--- Data provided Enclosed Below ---

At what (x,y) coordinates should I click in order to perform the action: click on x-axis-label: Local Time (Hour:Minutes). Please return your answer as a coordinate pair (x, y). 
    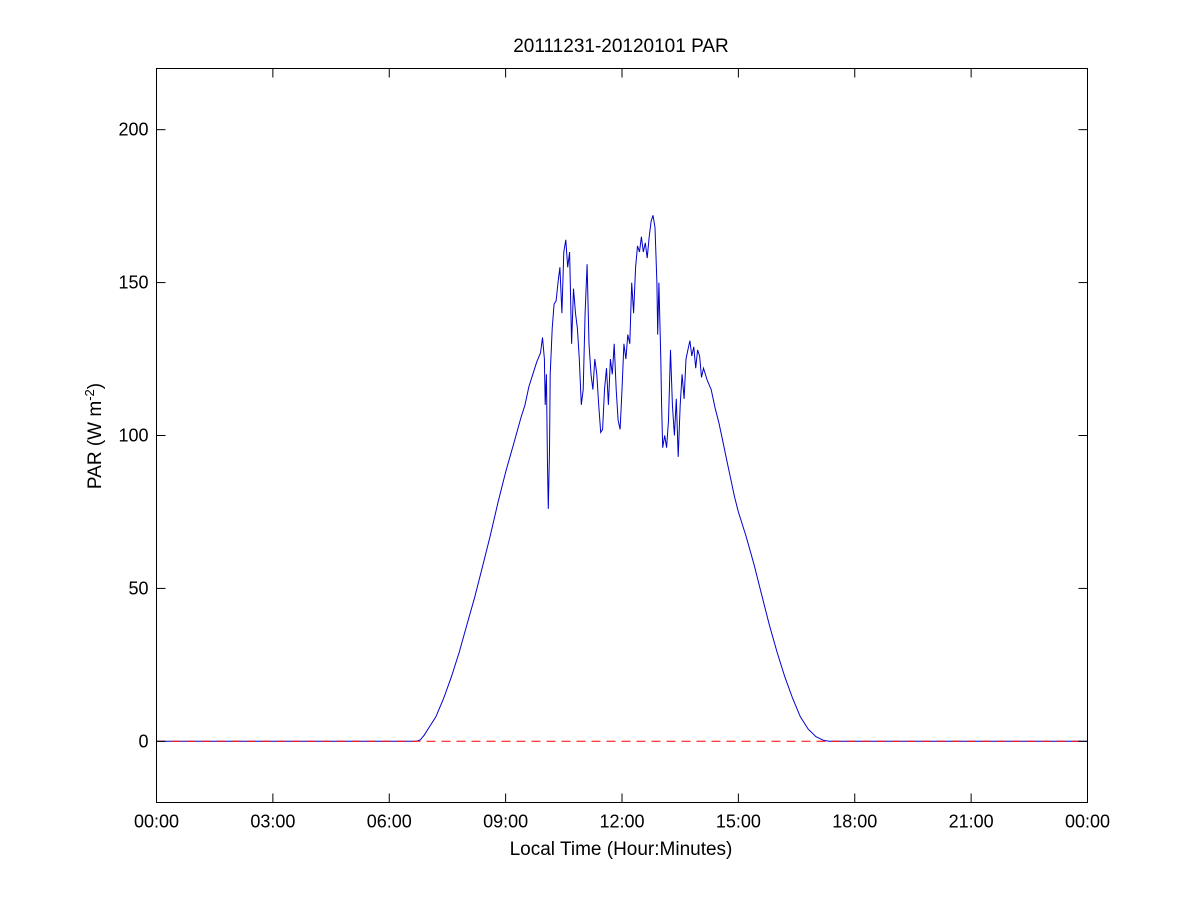
    Looking at the image, I should click on (622, 850).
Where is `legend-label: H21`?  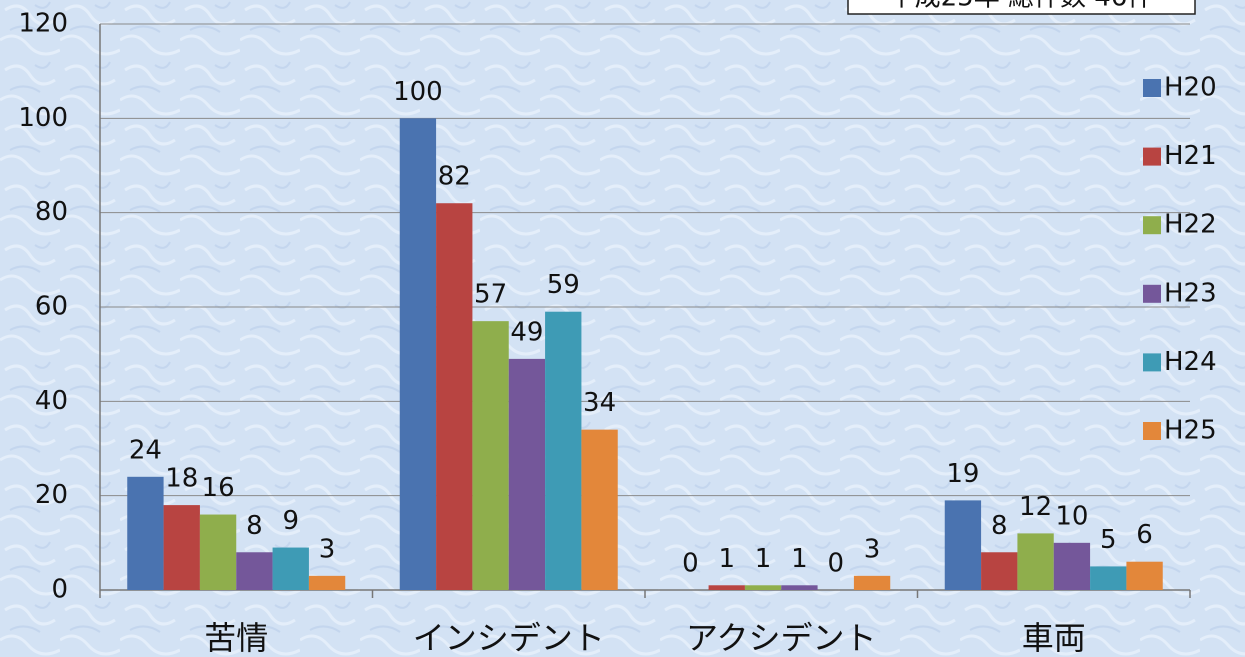
legend-label: H21 is located at coordinates (1190, 156).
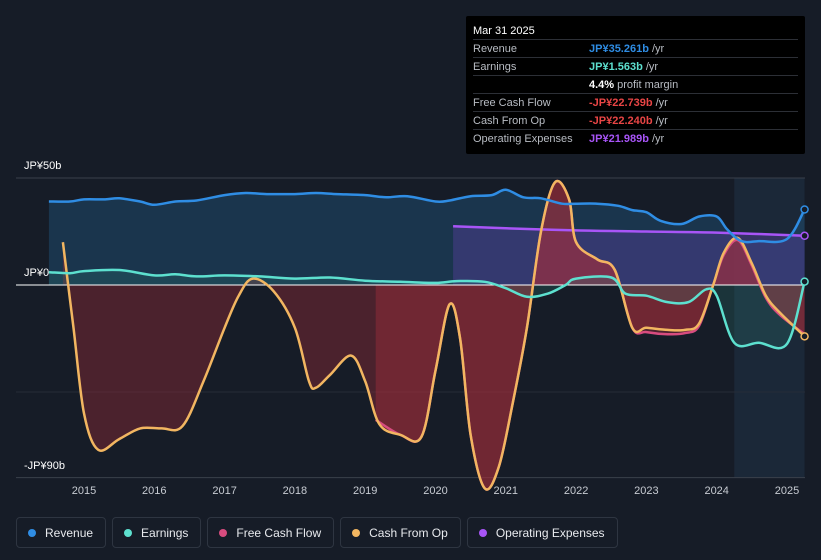 The width and height of the screenshot is (821, 560). I want to click on x-tick-label: 2025, so click(787, 491).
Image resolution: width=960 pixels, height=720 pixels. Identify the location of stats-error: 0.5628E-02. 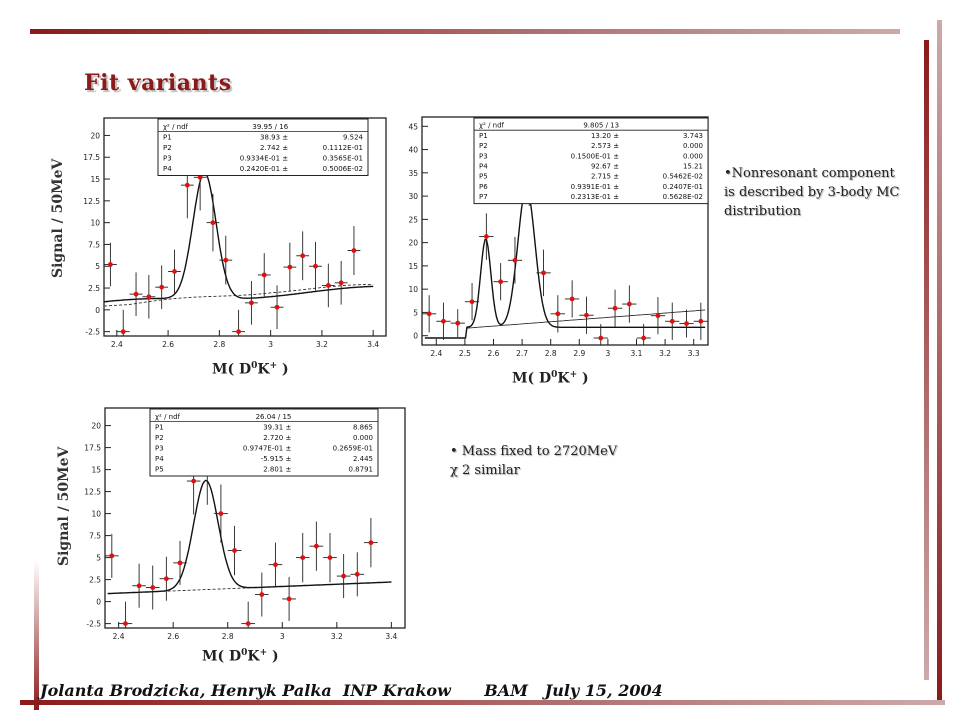
(683, 197).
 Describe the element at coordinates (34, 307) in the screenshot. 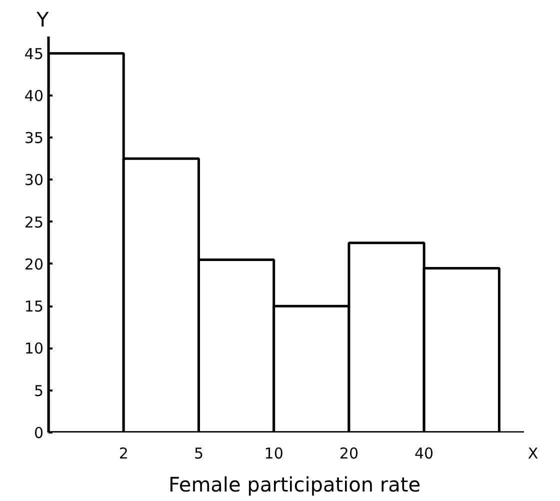

I see `y-tick-label: 15` at that location.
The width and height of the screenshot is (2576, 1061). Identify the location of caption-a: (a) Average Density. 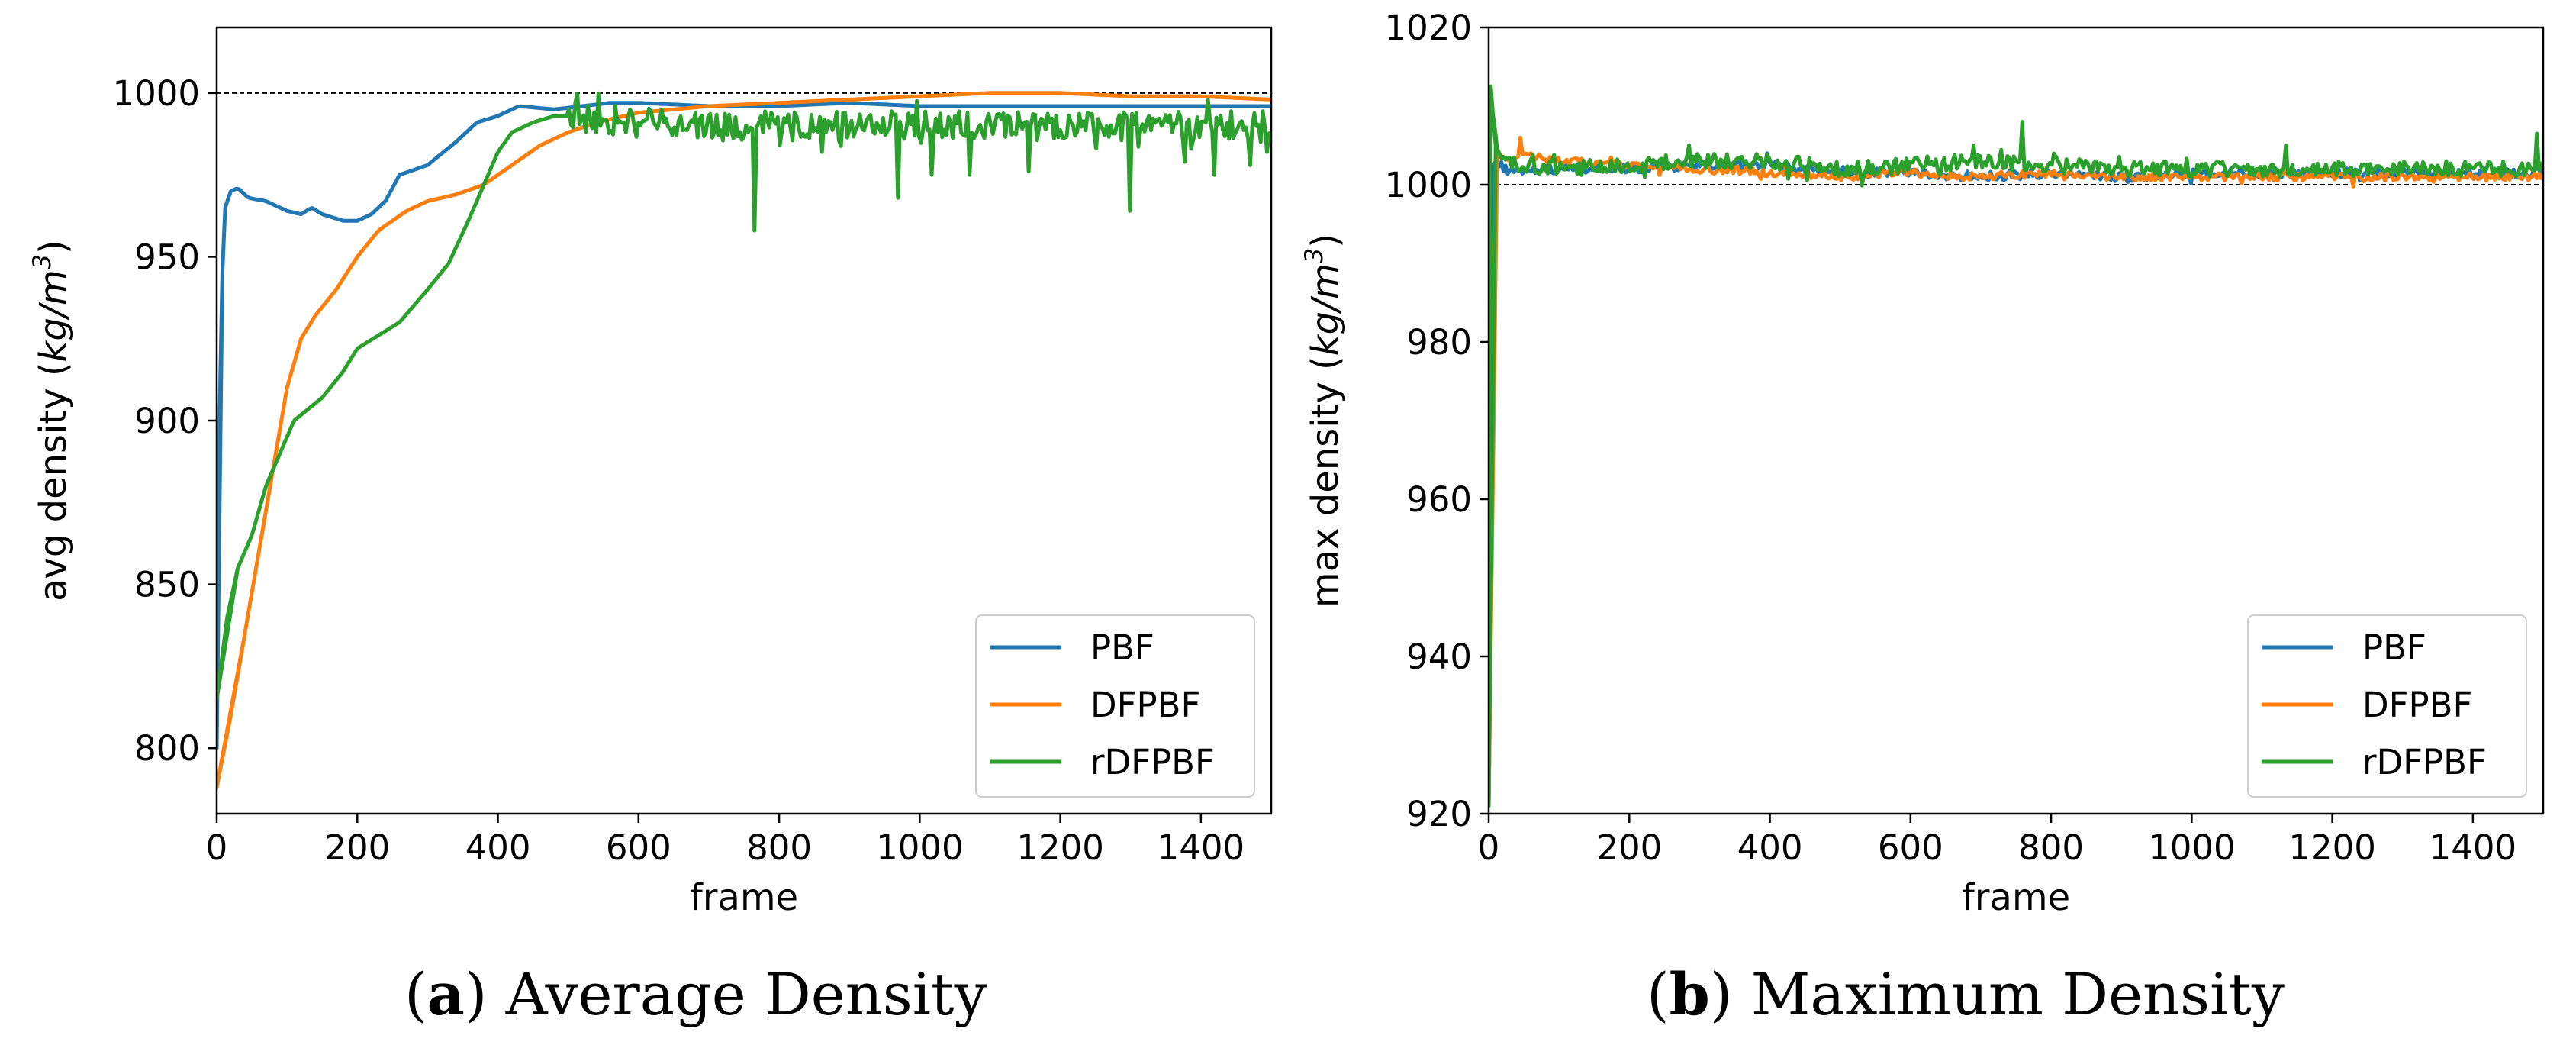
(695, 994).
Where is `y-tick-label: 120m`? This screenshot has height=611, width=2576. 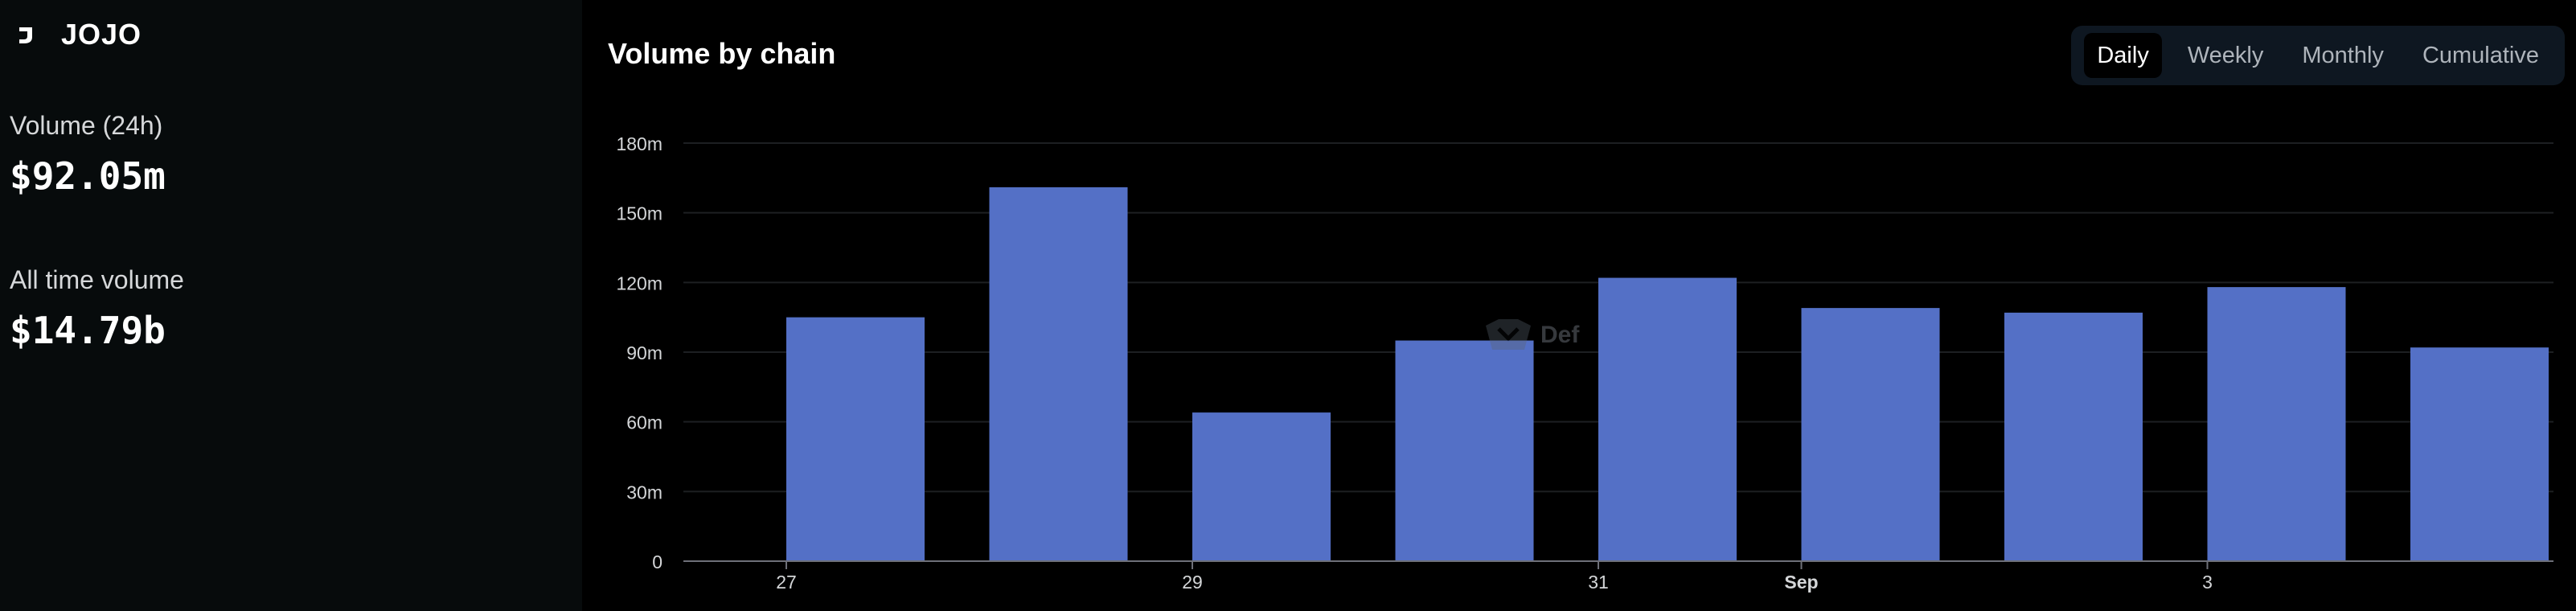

--- End of Enclosed Data provided ---

Print the items again line for line, beginning at the line that contains "Image resolution: width=960" and stopping after the last line of the items, and leave the pictures out.

Image resolution: width=960 pixels, height=720 pixels. Identify the location of stats-error: 0.5628E-02. 
(683, 197).
 Describe the element at coordinates (34, 307) in the screenshot. 

I see `y-tick-label: 15` at that location.
The width and height of the screenshot is (2576, 1061). Identify the location of caption-a: (a) Average Density. 
(695, 994).
Where is `y-tick-label: 120m`? This screenshot has height=611, width=2576. 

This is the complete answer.